O jacobinismo voltou à moda. Às vezes tímido, contido e constrangido. Às vezes, pasmem!, orgulhosamente.
Aqui e ali, pessoas mais e menos esclarecidas reverberam uma ideia de mundo que já foi posta em prática na França Revolucionária (há mais de duzentos anos!), com consequências trágicas. Estima-se que o jacobinismo tenha matado – guilhotinado – dezessete mil pessoas entre 1792 e 1794. Claro que o jacobinismo tupiniquim contemporâneo não chegou a esse estágio. Ainda. Embora simbolicamente estejamos caminhando para um abismo semelhante.
Como todas as ideias assassinas, o jacobinismo também nasceu cheio de boas intenções. O clube foi fundado com o nome ameno, simpático e auspicioso de Sociedade dos Amigos da Constituição por meia-dúzia de pessoas esclarecidas e influentes que se diziam defensoras ferrenhas da lei, da moralidade, da República, da educação, do sufrágio universal e da separação entre Igreja e Estado.
De tudo o que o Iluminismo dizia que era o certo – e ai de quem discordasse!

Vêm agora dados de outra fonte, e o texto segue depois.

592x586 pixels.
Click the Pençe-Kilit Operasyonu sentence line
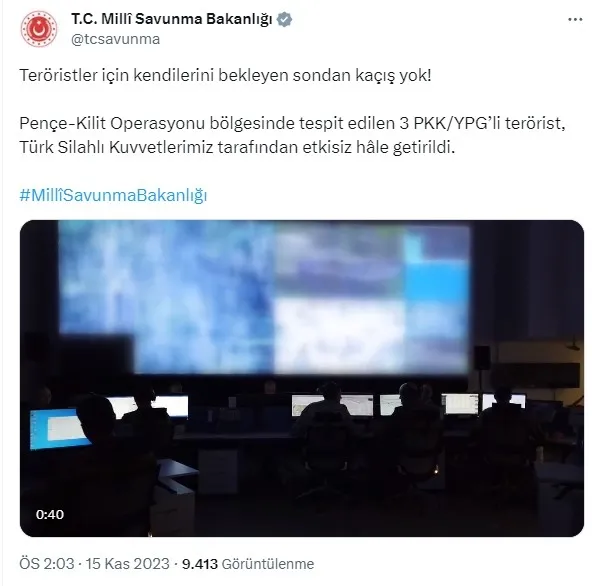[292, 123]

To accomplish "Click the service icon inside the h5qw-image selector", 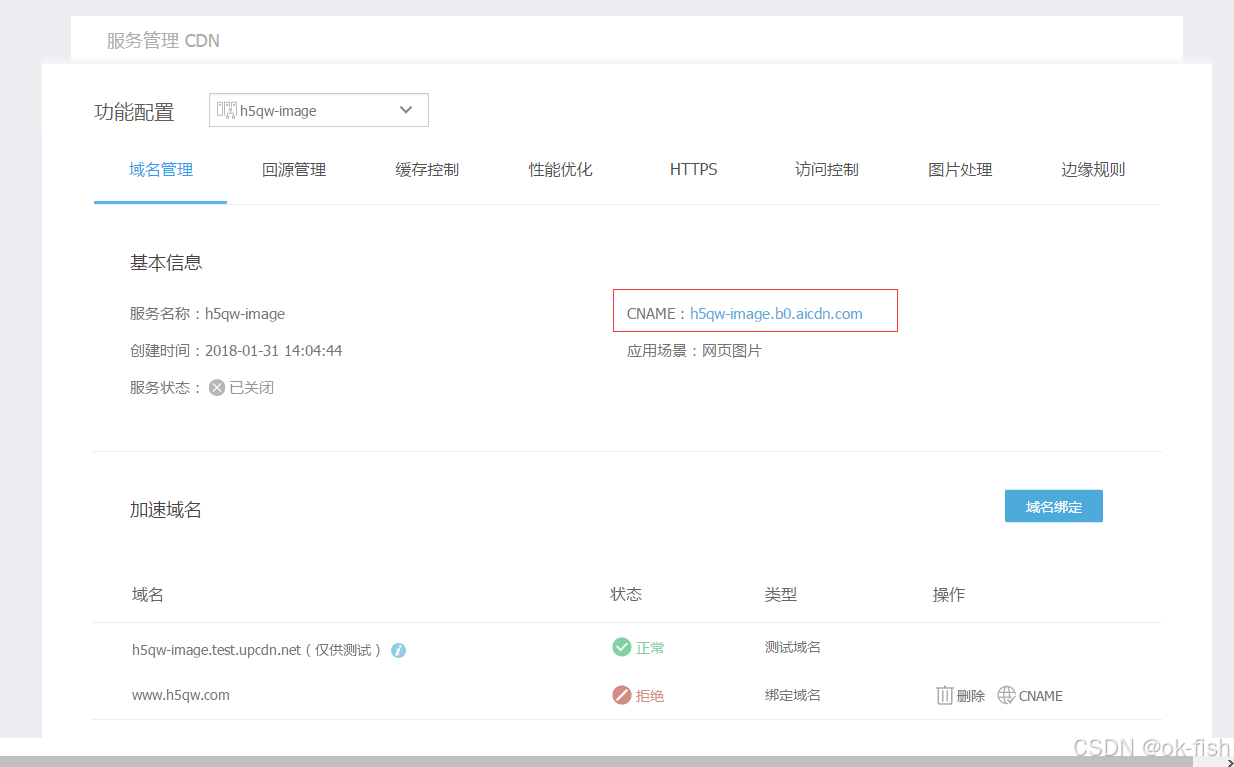I will [x=224, y=110].
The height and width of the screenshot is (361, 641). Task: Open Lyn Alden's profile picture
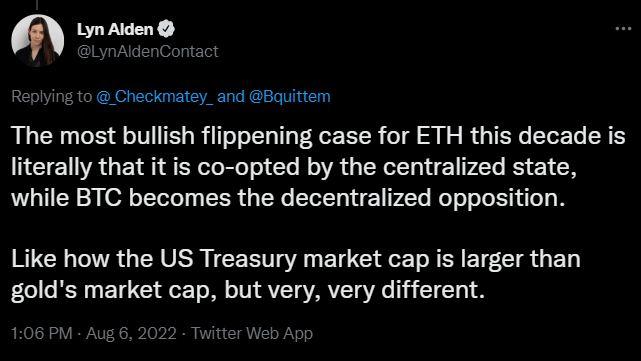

Não é difícil, nas redes sociais, encontrar pessoas que se afiliariam de bom grado a uma sociedade de amigos da Constituição. São essas que clamam não por um simples impeachment de um juiz da Suprema Corte, e sim pela eliminação da instituição, a ser substituída, evidentemente, por pessoas mais alinhadas à noção particular e autoritária do que é a justiça e dos direitos que uma Constituição deveria garantir.
São essas que entendem que a única forma de ver a “moralidade pública” triunfar é por meio do fim do diálogo e pela imposição de uma ideia muito individual, quando não rasteira e vulgar, do que é a tal moralidade pública.
Na França Revolucionária, aos poucos aqueles ideais que no papel pareciam tão nobres e elevados e fraternos, justos e igualitários deram lugar, primeiro, ao discurso violento; depois, à ação. Tudo, repito porque é preciso deixar bem claro, sob a égide da moralidade, em nome da liberdade e da justiça. Tanto que o líder jacobino Robespierre era chamado de O Incorruptível. Robespierre que também acabaria condenado à morte.
Curioso perceber isso. No processo revolucionário, o primeiro sinal de deturpação do espírito coletivo é o embrutecimento do discurso. Hábil e ardilosamente, o Estado, personificado ou não, assume os papeis de situação e oposição, controlando completamente os lados antípodas do espectro político. Até que não reste nada além de uma só voz ditando ao mesmo tempo o certo e o errado. Reinando, ou melhor, presidindo como uma divindade.
O Reino do Terror, durante o qual se institucionalizou a morte em nome da pátria, da prosperidade e do povo nasceu de uma sensação de urgência, de um frêmito político, por assim dizer, para que se instaurasse uma realidade completamente diferente da que se tinha na monarquia. O caminho, para tanto, era a eliminação física não só dos inimigos declarados, mas também de todos os que simbolizavam a antiga ordem. De todos os que discordassem. Era um punitivismo primitivo, tataravô do punitivismo que hoje clama para que todos os “inimigos do povo” sejam jogados em masmorras.
O jacobinismo verde-amarelo contemporâneo é ainda, por sorte, um jacobinismo Nutella, algo distante do jacobinismo raiz de Robespierre & seus amigos. Mas o surgimento e o crescimento de um espírito igualmente vingativo preocupam. Até porque os nascedouros dessas ideias de ontem e de hoje têm lá suas semelhanças: desde a crise econômica e o encastelamento da elite até a paranoia conspiracionista e o desejo algo aleatório de “mudar tudo isso que está aí”.
Qualquer semelhança entre o jacobinismo francês e o Brasil de hoje não é mera coincidência nem tampouco uma repetição farsesca da história. É, até aqui, um alerta. Não estou sugerindo que em breve possamos ver instaladas nas praças das grandes metrópoles guilhotinas (evidentemente superfaturadas) pintadas de verde e amarelo. Nem tampouco que o atual mandatário seja assim um Robespierre.
O que estou sugerindo é que em breve nós, enquanto povo unido por esse conceito difuso chamado Brasil, teremos de fazer uma escolha: ou acreditamos no caráter revolucionário do nosso tempo e aceitamos as terríveis consequências disso ou tomamos decisões calmas, ponderadas e sábias de longo prazo, sem cedermos à alegria bárbara de ver cabeças rolarem para fora de um cesto já cheio de outras cabeças.